YOUR INSTRUCTIONS: Reproduce the entries that follow verbatim, down to the final line.

LISTED RECORDS:
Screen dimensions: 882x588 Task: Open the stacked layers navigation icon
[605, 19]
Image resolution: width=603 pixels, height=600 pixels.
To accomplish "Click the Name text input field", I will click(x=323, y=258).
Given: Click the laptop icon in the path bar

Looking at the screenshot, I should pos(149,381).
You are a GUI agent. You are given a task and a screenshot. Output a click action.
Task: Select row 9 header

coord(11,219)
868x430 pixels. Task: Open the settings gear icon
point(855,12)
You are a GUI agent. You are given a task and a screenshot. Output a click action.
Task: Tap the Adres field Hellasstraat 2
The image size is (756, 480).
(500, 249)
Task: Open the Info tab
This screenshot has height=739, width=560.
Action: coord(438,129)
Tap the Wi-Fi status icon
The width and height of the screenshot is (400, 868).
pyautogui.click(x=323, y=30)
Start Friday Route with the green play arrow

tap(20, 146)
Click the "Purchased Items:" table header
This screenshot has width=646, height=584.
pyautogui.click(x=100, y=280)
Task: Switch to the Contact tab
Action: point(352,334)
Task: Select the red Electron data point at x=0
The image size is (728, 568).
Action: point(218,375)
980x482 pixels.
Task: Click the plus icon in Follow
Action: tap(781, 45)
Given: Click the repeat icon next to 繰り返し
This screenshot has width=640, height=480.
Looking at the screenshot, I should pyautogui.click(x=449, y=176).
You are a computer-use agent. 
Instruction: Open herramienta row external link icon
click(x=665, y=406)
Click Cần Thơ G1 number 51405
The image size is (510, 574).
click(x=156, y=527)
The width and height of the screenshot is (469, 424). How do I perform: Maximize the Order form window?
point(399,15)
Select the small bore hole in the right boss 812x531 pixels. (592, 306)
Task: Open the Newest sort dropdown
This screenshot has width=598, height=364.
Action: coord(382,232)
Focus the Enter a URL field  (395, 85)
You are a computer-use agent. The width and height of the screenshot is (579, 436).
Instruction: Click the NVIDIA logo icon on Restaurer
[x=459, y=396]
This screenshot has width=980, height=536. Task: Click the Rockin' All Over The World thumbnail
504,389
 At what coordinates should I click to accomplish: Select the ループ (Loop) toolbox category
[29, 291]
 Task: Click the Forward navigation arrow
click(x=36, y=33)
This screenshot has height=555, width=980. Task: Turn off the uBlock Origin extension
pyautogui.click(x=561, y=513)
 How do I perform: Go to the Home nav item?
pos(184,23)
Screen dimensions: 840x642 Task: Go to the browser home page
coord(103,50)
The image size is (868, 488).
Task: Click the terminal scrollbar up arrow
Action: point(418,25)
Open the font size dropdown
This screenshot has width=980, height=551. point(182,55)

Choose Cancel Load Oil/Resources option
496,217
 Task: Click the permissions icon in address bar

WRITTEN RESPONSE:
Screen dimensions: 882x588 Task: Open the stacked layers navigation icon
[605, 19]
Image resolution: width=603 pixels, height=600 pixels.
To accomplish "Click the Name text input field", I will click(x=323, y=258).
Given: Click the laptop icon in the path bar

Looking at the screenshot, I should pos(149,381).
You are a GUI agent. You are given a task and a screenshot. Output a click action.
Task: Select row 9 header

coord(11,219)
868x430 pixels. Task: Open the settings gear icon
point(855,12)
You are a GUI agent. You are given a task and a screenshot. Output a click action.
Task: Tap the Adres field Hellasstraat 2
The image size is (756, 480).
(500, 249)
Task: Open the Info tab
This screenshot has height=739, width=560.
Action: coord(438,129)
Tap the Wi-Fi status icon
The width and height of the screenshot is (400, 868).
pyautogui.click(x=323, y=30)
Start Friday Route with the green play arrow

tap(20, 146)
Click the "Purchased Items:" table header
This screenshot has width=646, height=584.
pyautogui.click(x=100, y=280)
Task: Switch to the Contact tab
Action: point(352,334)
Task: Select the red Electron data point at x=0
The image size is (728, 568).
Action: point(218,375)
980x482 pixels.
Task: Click the plus icon in Follow
Action: tap(781, 45)
Given: Click the repeat icon next to 繰り返し
This screenshot has width=640, height=480.
Looking at the screenshot, I should pyautogui.click(x=449, y=176).
You are a computer-use agent. 
Instruction: Open herramienta row external link icon
click(x=665, y=406)
Click Cần Thơ G1 number 51405
The image size is (510, 574).
click(x=156, y=527)
The width and height of the screenshot is (469, 424). How do I perform: Maximize the Order form window?
point(399,15)
Select the small bore hole in the right boss 812x531 pixels. (592, 306)
Task: Open the Newest sort dropdown
This screenshot has width=598, height=364.
Action: coord(382,232)
Focus the Enter a URL field  (395, 85)
You are a computer-use agent. The width and height of the screenshot is (579, 436).
Instruction: Click the NVIDIA logo icon on Restaurer
[x=459, y=396]
This screenshot has width=980, height=536. Task: Click the Rockin' All Over The World thumbnail
504,389
 At what coordinates should I click to accomplish: Select the ループ (Loop) toolbox category
[29, 291]
 Task: Click the Forward navigation arrow
click(x=36, y=33)
This screenshot has height=555, width=980. Task: Turn off the uBlock Origin extension
pyautogui.click(x=561, y=513)
 How do I perform: Go to the Home nav item?
pos(184,23)
Screen dimensions: 840x642 Task: Go to the browser home page
coord(103,50)
The image size is (868, 488).
Task: Click the terminal scrollbar up arrow
Action: point(418,25)
Open the font size dropdown
This screenshot has width=980, height=551. point(182,55)

Choose Cancel Load Oil/Resources option
496,217
 Task: Click the permissions icon in address bar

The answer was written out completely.